Bloeddruk

Ik heb er wel eens eerder over geschreven. Ik heb van nature al een vrij korte lont, naar men denkt, weinig zelfbeheersing volgens dan mijn ouders, en een joekel van een temperament. Was ik operazangeres, vond iedereen dat geweldig, maar van een te intelligent wijf die verder niks voorstelt, wordt dat niet gepikt.

Nu, in deze tijd van enge ziekte, en soort van dan weer wel maar toch niet-regels, word ik knettergek. Ik heb mijn eigen redenen om me aan die regels te willen houden, maar inmiddels alleen nog vanwege de impact die corona op mij en vooral mijn werk, kan hebben.
En daarom wil ik ook dat anderen zich er ook aan houden. Althans, in relatie tot mij. Dat maakt eenvoudig boodschappen doen al tot een pure hel. Waar voorheen de markt meestal we een gezellig klein uitje was, is het nu spitsroeden lopen, proberen uit iedereens buurt te blijven en geen praatje maken. En al maak je dat wel, gaat het over die hele bak ellende.

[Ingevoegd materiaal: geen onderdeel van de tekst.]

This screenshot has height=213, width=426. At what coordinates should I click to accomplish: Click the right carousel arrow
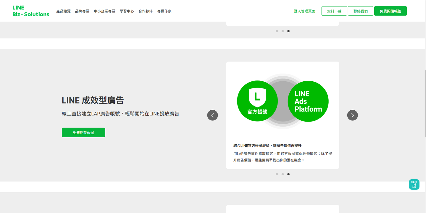[352, 115]
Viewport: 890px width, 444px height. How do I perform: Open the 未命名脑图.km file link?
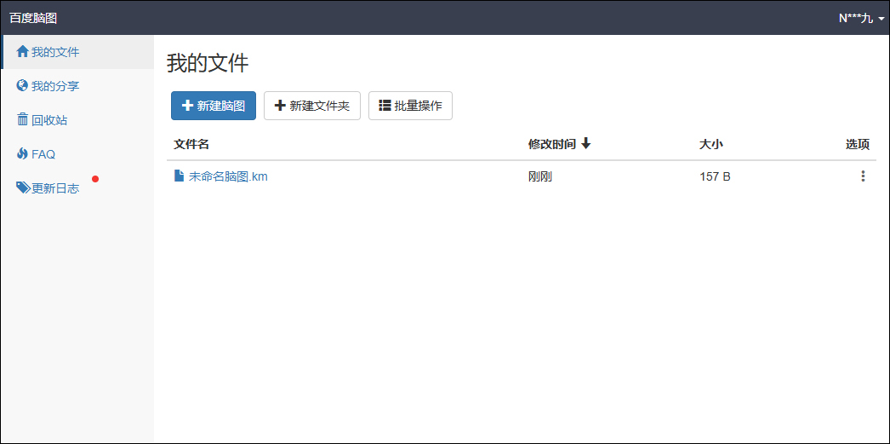tap(228, 176)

Voor de rest ga ik nergens heen, de Heijn doet de Buuf, gelukkig. Maar ik mis het gewone weggaan, efkes naar de Kringloop, efkes naar het bos met de honden, noem maar op.

Dus de stress wordt steeds erger. Ik kan die normaal nauwelijks hanteren, dat is redelijk inherent aan mijn ziektebeeld, ook nog eens.
Dus krijg ik nu allerlei, goedbedoelde adviezen, hoe ik minder stress moet voelen, rustig moet doen wat al niet.

IK KAN DAT NIET.

Je zegt toch ook niet dat iemand in een rolstoel efkes een eindje moet gaan lopen?

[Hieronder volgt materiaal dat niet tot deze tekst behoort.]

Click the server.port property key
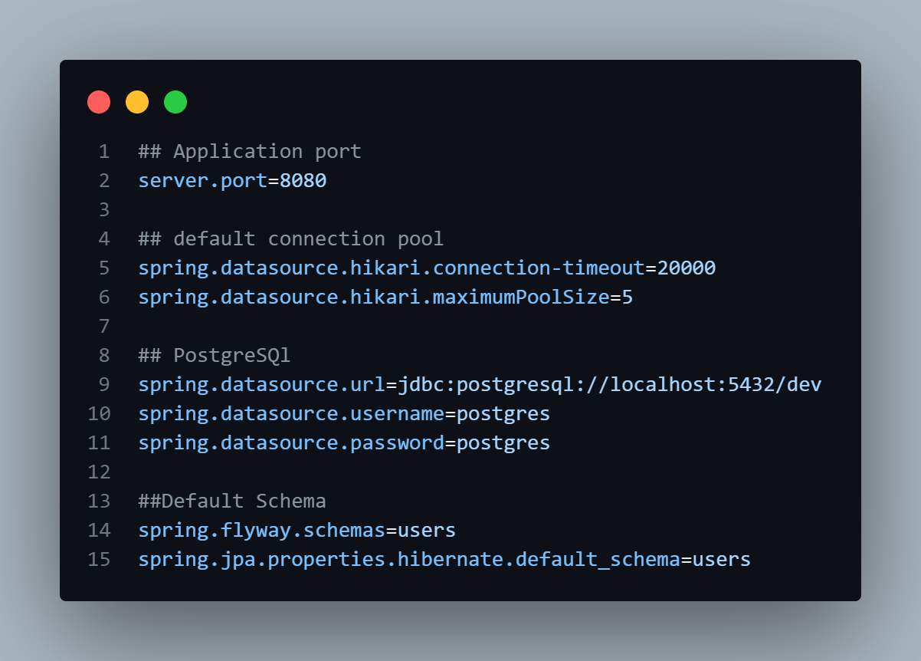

En wat er dan ook nog gebeurt is dat ik ook nog eens extra stress krijg omdat ik dat niet kan. Niet kan opvolgen, zo’n advies. Niet ‘zen’ kan worden.
Ik moet mijn eigen ding doen.

Dat doe ik godverdomme altijd al. Ik run al ruim 16 jaar mijn Konijnenopvang en nu is er het risico dat die roemloos ten onder gaat. En dan al daarover geen stress voelen?

Flikker toch godverdomme op.

Markt

De markt gaat dan op aangepaste wijze steeds wel door, nu we aan de Corona gewend lijken. Kramen staan verder uit elkaar en de eigenaren hebben allerlei oplossingen om mensen anderhalve meter apart te houden bedacht.

Bij het brood heb je een eigen vakje en anderhalve meter achter je. Mijn vakje is precies het plekje waar ik altijd al sta. Volgend vakje staat een wijf.
Schuin vlak achter mij komt een vent staan, typje vetklep, in de 70. Ik vraag of hij weg wil gaan, want dat het zo geen anderhalve meter is, maar volgens hem van wel.
Wijf bemoeit zich er meteen mee, dat die man dat toch niet kan weten, en hoe dan.
Ik wijs aan waar de merktekens ultra-duidelijk zitten maar die kerel zit nog steeds te dicht op mijn lip en ik word hels.
Ik zeg dat hij weg moet gaan, en het wijf krijst dat die man dat toch niet kan weten, en ik van hoezo dan, het is godverdomme nou al 1 maand in het nieuws!? en zij tiert door, ventje lacht zich kapot en ik loop weg. Ik steek over naar de kaaskraam, en Ralf vraagt wat er is en ik moet bekant huilen.
Zo ver is het al; met de stress, dat ik bijna in tranen ben over dit soort dingen.

Ik wil godverdomme niet vermoord worden door één of andere vetklep en een kutwijf op een markt.